The reason why so many people get the wrong idea about differentials is that they aren't really taught what the notation means. They are merely taught "this is what the notation is, and please don't ask any deep questions." This is a recipe for misusing the notation. Additionally, some of the standard notations (like for the second derivative) are flat-out wrong, but we will get to that later.
To start out with, you should think of $d()$ as a function. Therefore, $dy$ is actually shorthand for $d(y)$. The differential function can be applied multiple times, such as $d(d(y))$, which is normally written as $d^2y$.
So, when you see a notation that says $d^2(y)$ you should think $d(d(y))$ and when you see a notation that says $dx^2$ you should think $(dx)^2$.
This alone clears up a LOT of confusions that people have in dealing with the notation.
With this explanation in hand, it becomes obvious and clear why $d^2y$ and $dy$ don't cancel. It's the same reason why you can't cancel with $\sin(\sin(y))$ and $\sin(y)$. In fact, for this reason, when I'm doing technical writing, I usually write the "d" with non-italic text, like $\mathrm{d}y$, so that it is typographically evident that "d" and "y" are playing different roles (I don't do that here, because I have a bunch of LaTeX macros that help me out that I don't have here).
Now, I'm going to go against mainstream wisdom and say that $\frac{dy}{dx}$ absolutely should be treated as a fraction. Doing so simplifies Calculus in a number of ways, which I will show:
- It is more clear to the student what is going on
- It removes the distinction between explicit and implicit differentiation
- It removes the distinction between single-variable and multivariable differentiation
In other words, you get a single, unified, standardized process for all of these types of differentiation.

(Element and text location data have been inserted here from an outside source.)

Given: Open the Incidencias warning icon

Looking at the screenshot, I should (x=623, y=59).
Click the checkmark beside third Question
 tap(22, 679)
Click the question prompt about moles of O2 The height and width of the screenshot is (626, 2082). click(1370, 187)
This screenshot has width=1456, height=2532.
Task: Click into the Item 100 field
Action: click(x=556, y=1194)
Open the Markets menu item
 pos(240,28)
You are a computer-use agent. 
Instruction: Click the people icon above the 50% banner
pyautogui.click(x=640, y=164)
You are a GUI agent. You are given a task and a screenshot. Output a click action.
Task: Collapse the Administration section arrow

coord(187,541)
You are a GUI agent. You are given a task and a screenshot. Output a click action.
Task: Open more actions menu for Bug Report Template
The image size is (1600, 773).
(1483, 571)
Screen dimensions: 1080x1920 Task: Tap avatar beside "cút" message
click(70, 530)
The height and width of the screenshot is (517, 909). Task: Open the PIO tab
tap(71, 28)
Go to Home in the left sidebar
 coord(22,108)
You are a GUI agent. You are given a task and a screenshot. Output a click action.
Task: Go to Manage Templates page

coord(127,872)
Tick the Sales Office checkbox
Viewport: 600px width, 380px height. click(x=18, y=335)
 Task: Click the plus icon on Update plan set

The way that I teach it is to NEVER take derivatives initially. ONLY take differentials. Then, you can SOLVE for whatever derivative you want. But first, you have to convert your derivative rules into differential rules. So, for a few rules (hopefully you can figure out the rest):
- $d(C) = 0$
- $d(u) = du$
- $d(nu) = n\,du$
- $d(u^n) = n\,u^{n-1}\,du$
- $d(uv) = u\,dv + v\,du$
Now, let's take the equation $z = xy - g$, where all of these letters are actual variables. Let's say we want to find $\frac{dg}{dy}$. Well, the first step NO MATTER WHAT derivative you want to find, is to take the differential of both sides:
$$
d(z) = d(xy - g) \\
d(z) = d(xy) - d(g) \\
dz = x\,dy + y\,dx - dg
$$
Now, to find the derivative $\frac{dg}{dy}$ we just algebraically manipulate the equation:
$$
dz = x\,dy + y\,dx - dg \\
dg = dz - x\,dy - y\,dx \\
\frac{dg}{dy} = \frac{dz}{dy} - x\frac{dy}{dy} - y\frac{dx}{dy} \\
\frac{dg}{dy} = \frac{dz}{dy} - x - y\frac{dx}{dy}
$$
Now, the real problem comes with the second derivative. You can't treat that as a fraction. However, this is not because it doesn't work, but because the notation that has been handed down is simply wrong (or, technically, it is only right within a particular context). The second derivative is usually given as:
$$\frac{d^2y}{dx^2}$$
This is only true when x is the independent variable. If you later say that $x$ depends on some other variable, such as $t$, the notation will break down. The full notation for the second derivative (which does allow for treating it as fractions) is:
$$\frac{d^2y}{dx^2} - \frac{dy}{dx}\frac{d^2x}{dx^2}$$
This can be easily shown by just applying the quotient rule to the first derivative and simplifying:
$$
d\left(\frac{dy}{dx}\right) = \frac{dx\,d(dy) - dy\,d(dx)}{dx^2} \\
= \frac{dx\,d^2y - dy\,d^2x}{dx^2} \\
= \frac{dx\,d^2y}{dx^2} - \frac{dy\,d^2x}{dx^2} \\
= \frac{d^2y}{dx} - \frac{dy}{dx}\frac{d^2x}{dx} \\
$$
That was just the differential--to get the second derivative you also have to divide by $dx$, yielding:
$$ = \frac{d^2y}{dx^2} - \frac{dy}{dx}\frac{d^2x}{dx^2} $$
So, as you can see, using basic differential rules, most (all?) of the "problems" with treating the derivative as a fraction go away, and, in its place, you have students who not only know what the notation means, they can use it effectively.
For more information on this notation for the second derivative, see
Disclaimer: I am currently working on a book on Calculus, the reason which I wrote it is largely to answer questions like these - most (all?) Calculus books have very awful discussions of differentials and what they mean.